Problem Roulette is an exam prep tool that helps students study and improves the way instructors track their progress.
Studying for exams is a stressful experience for students. It’s particularly challenging in Science, Technology, Engineering, and Mathematics (STEM) courses because it can be difficult to access material from past exams. Problem Roulette provides students a more equitable study experience by presenting questions from previous tests in a more realistic exam setting.
The Problem Roulette team hired my department to redesign their interface and create new functionality for students and instructors alike. We identified several new features that would improve the way students practice the material and designed a dashboard that helps instructors monitor class performance.
As the lead UX Designer on the project, I’ve been responsible for managing our user research process, a visual overhaul of the old UI, and the design and development of new features. I also mentor the UX research and design interns on the project.
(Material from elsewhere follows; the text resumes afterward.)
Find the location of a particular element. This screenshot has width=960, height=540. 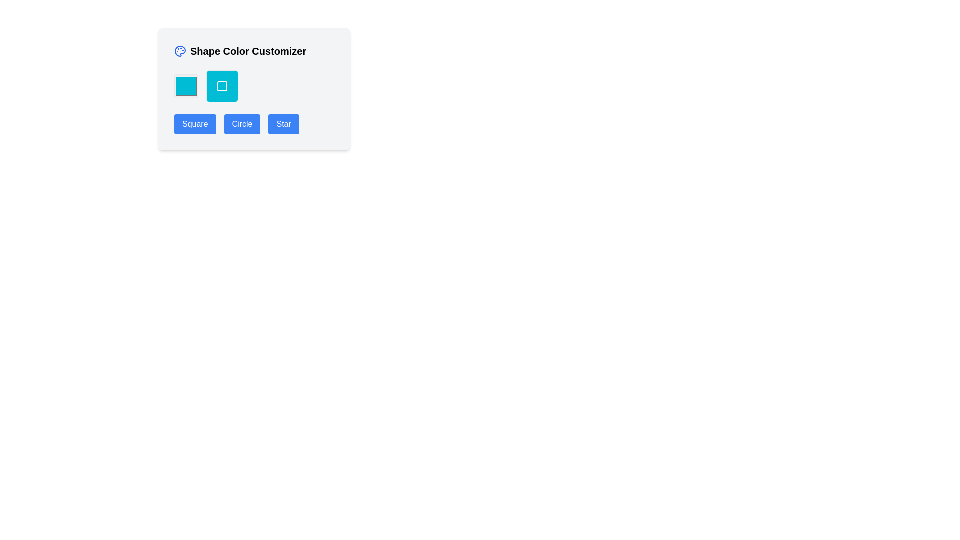

the title text element that indicates customization options for shapes' colors, located in the first row of elements next to a blue palette icon is located at coordinates (249, 52).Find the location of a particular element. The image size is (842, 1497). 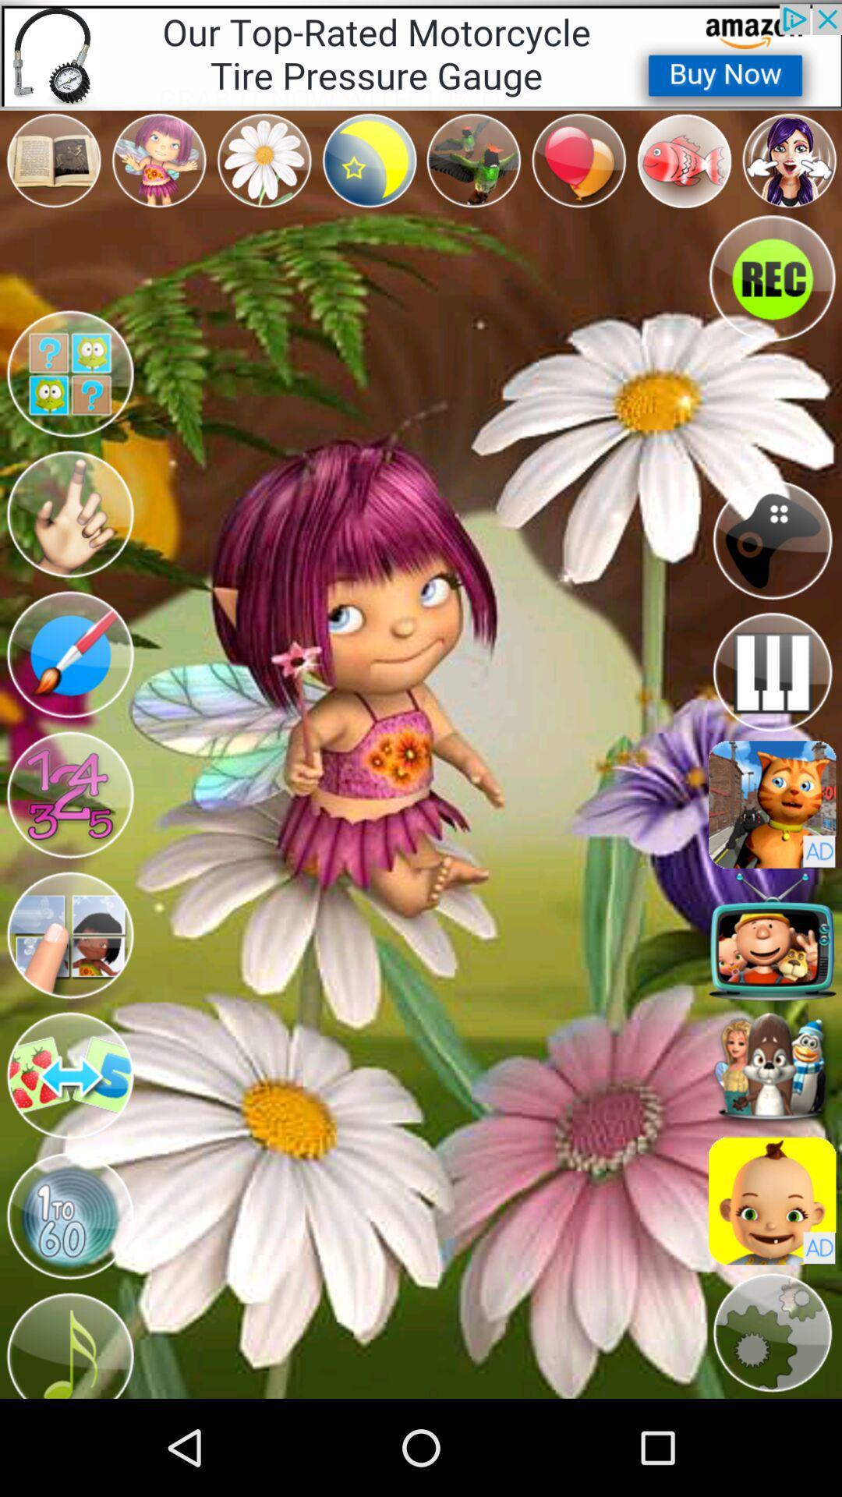

the pause icon is located at coordinates (772, 719).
Redesigning the old interface
The original application was designed and implemented in 2008. After testing it with a dozen users in spring 2017, we identified plenty of opportunities to modernize the platform and improve some gaps in usability.
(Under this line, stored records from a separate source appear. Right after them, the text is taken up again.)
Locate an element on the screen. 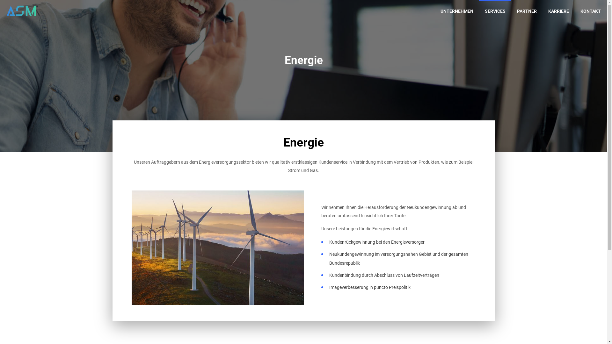 The image size is (612, 344). 'KARRIERE' is located at coordinates (558, 11).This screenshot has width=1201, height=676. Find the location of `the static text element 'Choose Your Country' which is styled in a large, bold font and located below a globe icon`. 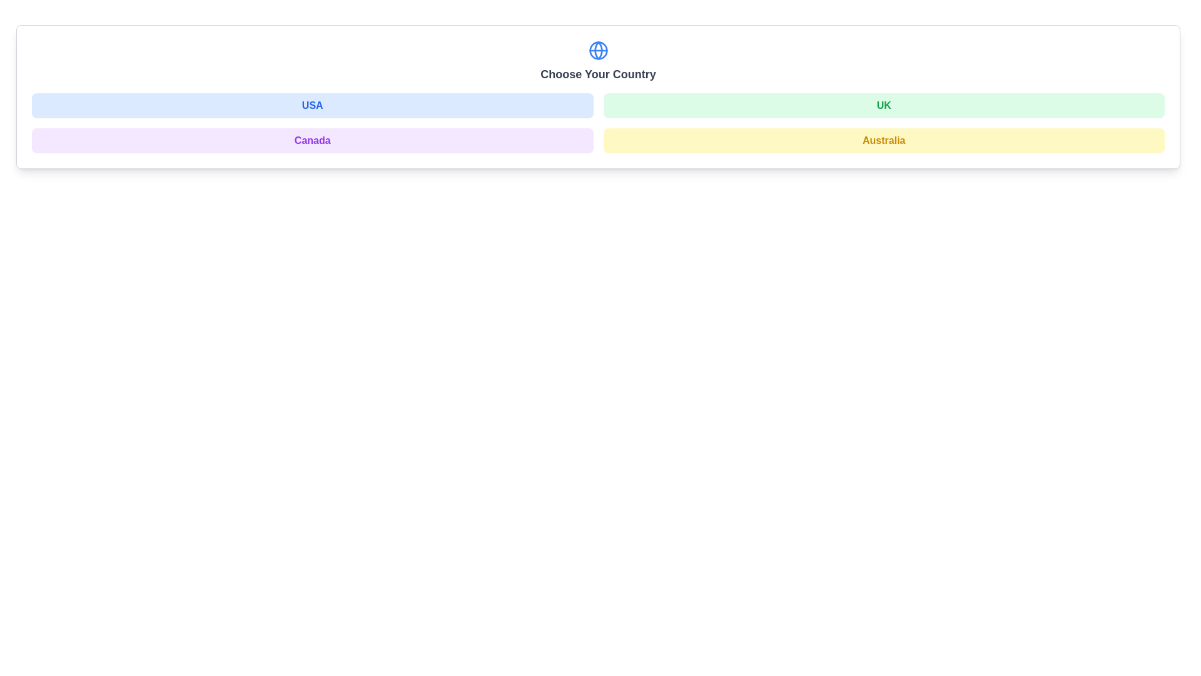

the static text element 'Choose Your Country' which is styled in a large, bold font and located below a globe icon is located at coordinates (597, 74).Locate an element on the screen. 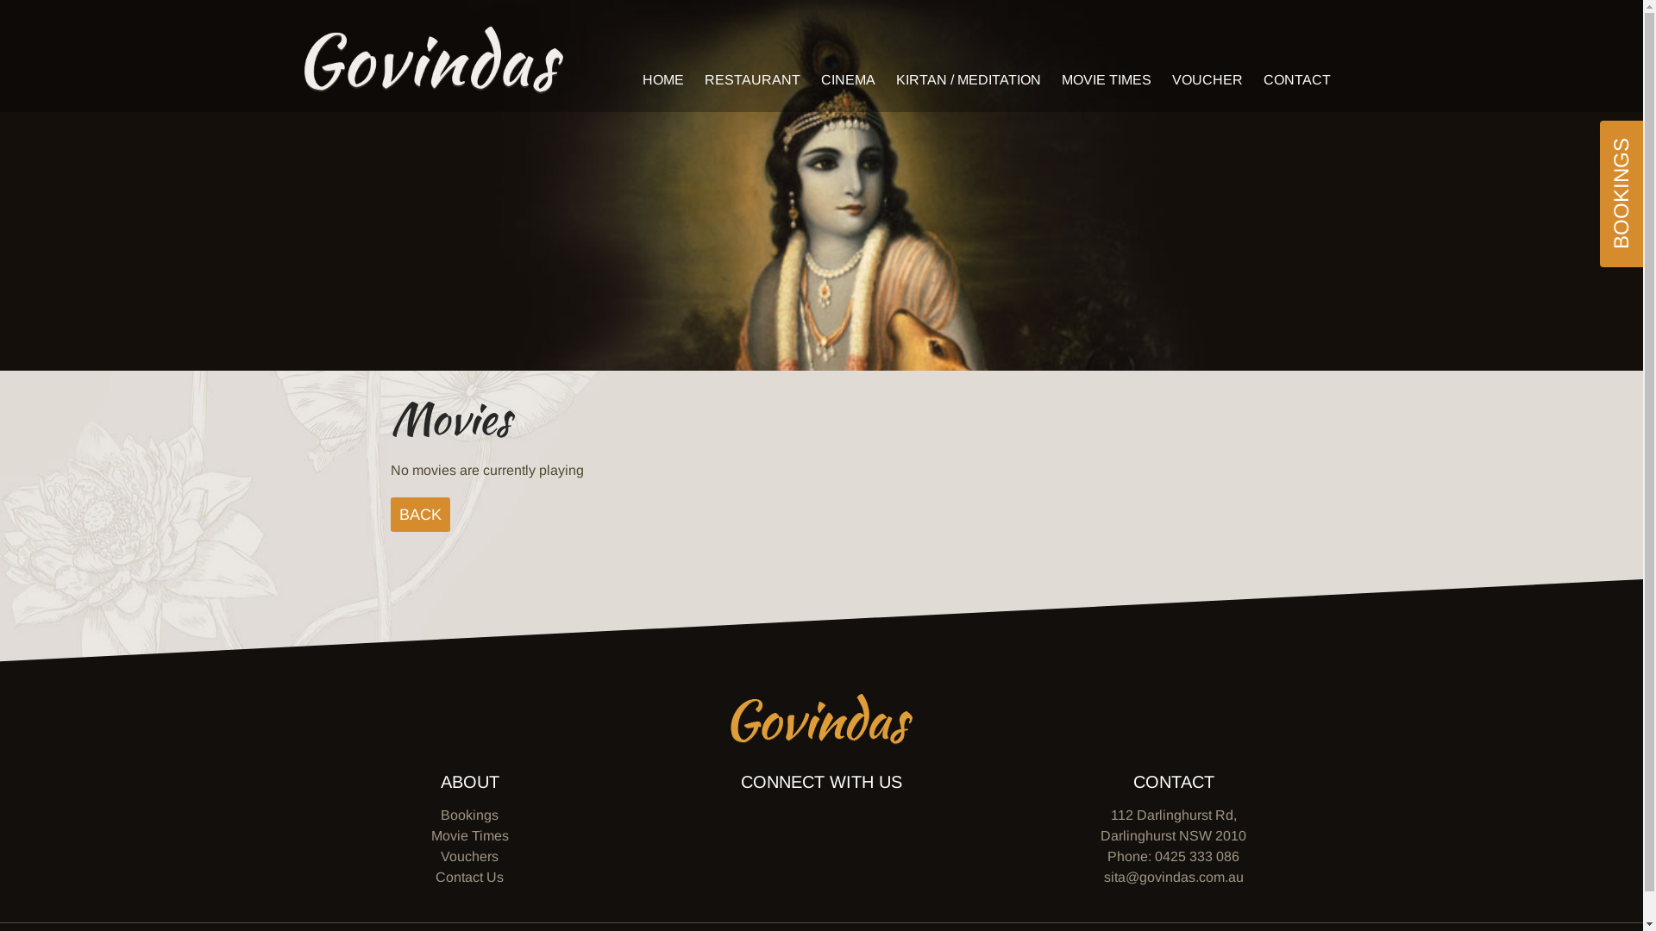 The width and height of the screenshot is (1656, 931). 'VOUCHER' is located at coordinates (1162, 79).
I started the redesign process by first focusing on usability heuristics and accessibility. Navigating into a study session wasn’t intuitive and there was no obvious way to save or revisit a problem. After documenting and prototyping the improvements to information architecture and user flow, I created a new style guide and component library for the site. I then decided on a new color palette and partnered with one of our department’s graphic designers on creating a new logo and brand identity.
Introducing new functionality
Through several rounds of user research, I asked students about other difficulties they face when preparing for exams. I documented their suggestions and prioritized one new feature that had the potential to solve several problems: group study.
We know from contextual inquiry that students in STEM courses spend a lot of time studying together in groups. We noticed that they often crowded around Problem Roulette on one student’s computer so they could all look at the same question. This was a great opportunity for our platform to complement that behavior and provide a group study experience that doesn’t require students to always be colocated.
The next thing students asked for was a better way to track their progress. This also happened to be something instructors were very interested in. I led a round of user interviews with both parties to determine which metrics to show in a student activity dashboard and the best way to visualize them. After prototyping several possible solutions in collaboration with the software dev team, I took the designs back to the users for feedback and settled on a final version.